La ringrazio per l’attenzione che ha voluto riservare al mio libro e per gli apprezzamenti che esprime.
Riguardo alla Sua «modesta proposta», Le preciso che io sono chimico di formazione e, in tutta franchezza, mastico poco di modello standard. Di conseguenza non mi sento assolutamente in grado di esprimere un giudizio di merito. Sicuramente, Lei ha le competenze e le motivazioni per esprimere le Sue critiche. Non posso quindi che limitarmi a svolgere alcune considerazioni di carattere generale, dal punto di vista del divulgatore generalista.

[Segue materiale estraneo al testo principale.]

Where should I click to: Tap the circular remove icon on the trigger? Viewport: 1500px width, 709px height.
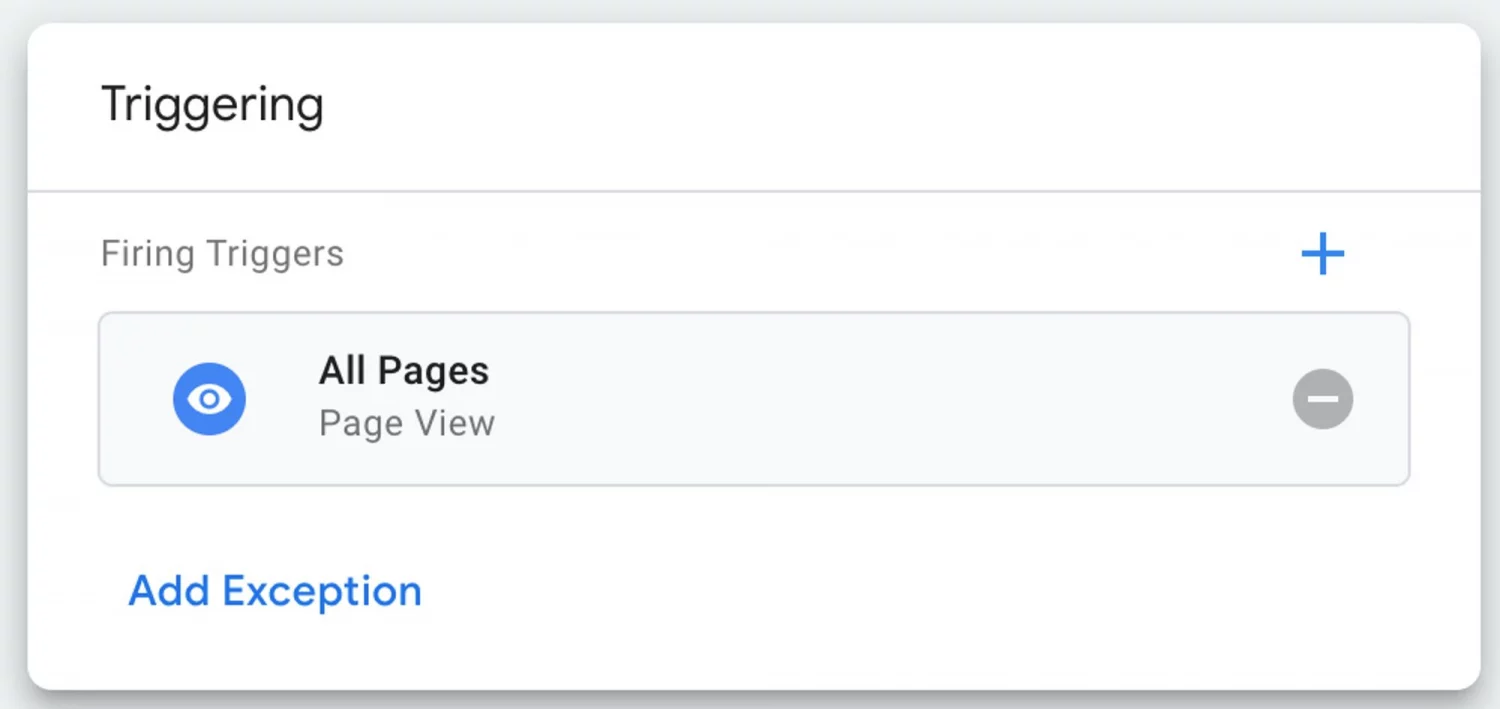point(1322,398)
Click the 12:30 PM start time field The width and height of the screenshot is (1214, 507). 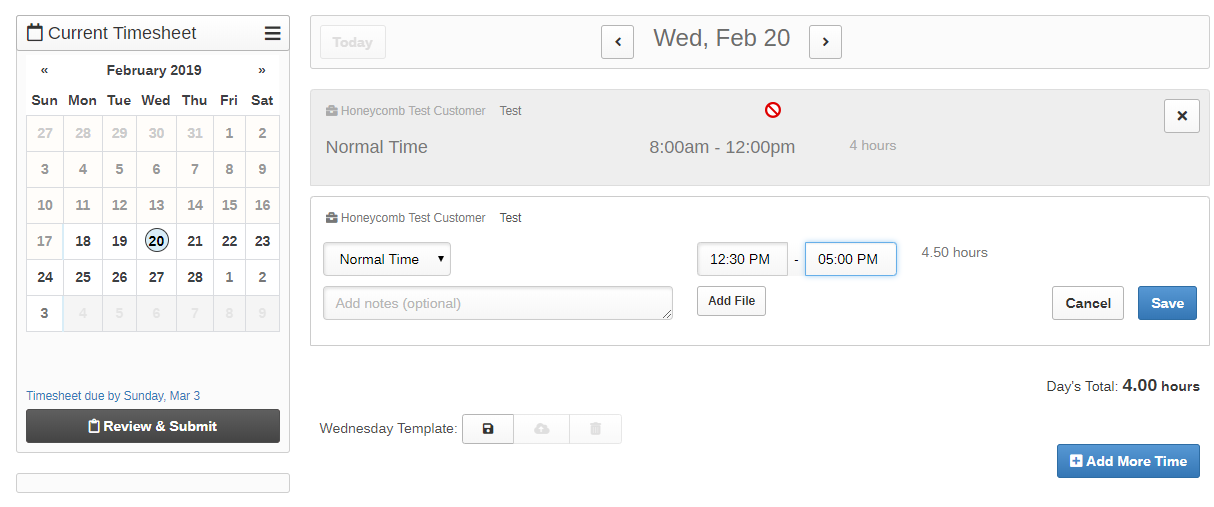pos(741,259)
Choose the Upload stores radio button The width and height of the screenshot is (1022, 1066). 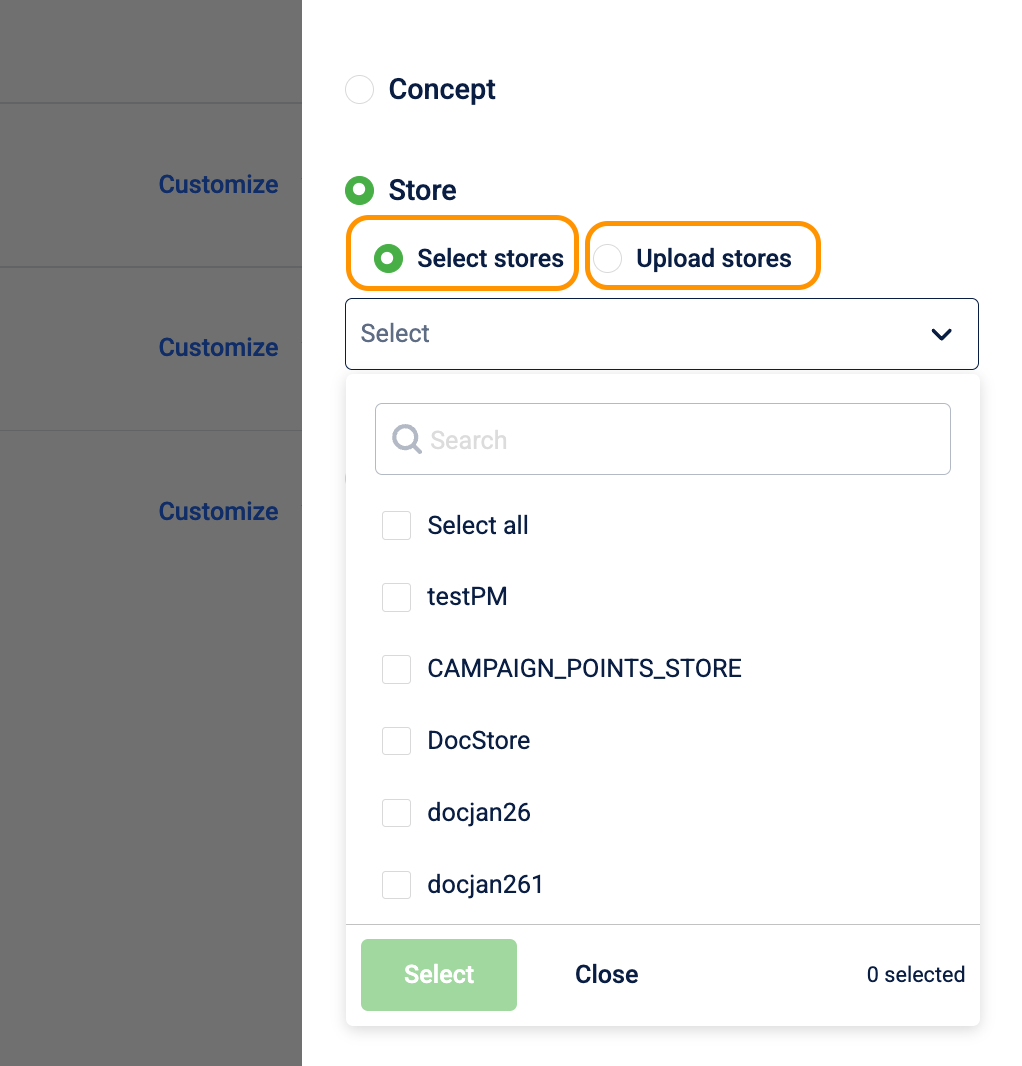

A me sembra ci siano profonde differenze, di metodo e di sostanza, tra il modello standard e le teorie di Reich. Mentre queste ultime erano totalmente frutto della fervida immaginazione dello psicanalista, i fondamenti del modello standard mi sembrano legati alle evidenze sperimentali che si cerca di interpretare. Inoltre mi sembra che nessuno consideri in maniera dogmatica il modello standard. Anche i suoi sostenitori sono consapevoli dei suoi limiti e della sua incompletezza, prova ne è che si continua a lavorare per andare oltre tale modello. Persino una trattazione divulgativa di tale modello, presente su un sito «istituzionale» come quello dell’Infn, evidenzia tali limiti, fornendo anche al lettore indicazioni precise su quali siano i problemi tuttora aperti (che il modello non riesce a spiegare) e quali siano i tentativi in corso per cercare di risolverli. Si veda questa pagina e le seguenti (cliccando «next»).

Sono assolutamente d’accordo con e Lei che «La Scienza diviene “patologica” non già quando si scosta da quella Ufficiale, ma quando si scosta dal Buon Senso». Ma, secondo me, non ha neppure senso parlare di «scienza ufficiale». Esiste solamente la scienza punto e basta. Quella basata sull’osservazione e sulla logica e continuamente disponibile a rivedere se stessa, senza preclusioni o arroccamenti.

Riguardo al «al vezzo tutto italiano di correre, sempre e comunque, in aiuto dei più forti, irridendo i più deboli», Le posso assicurare che detesto anch’io tale diffuso malcostume e se Lei conoscesse le mie vicende personali, si renderebbe conto che la mia non è solo una dichiarazione verbale.
La ringrazio ancora e Le invio i miei più cordiali saluti.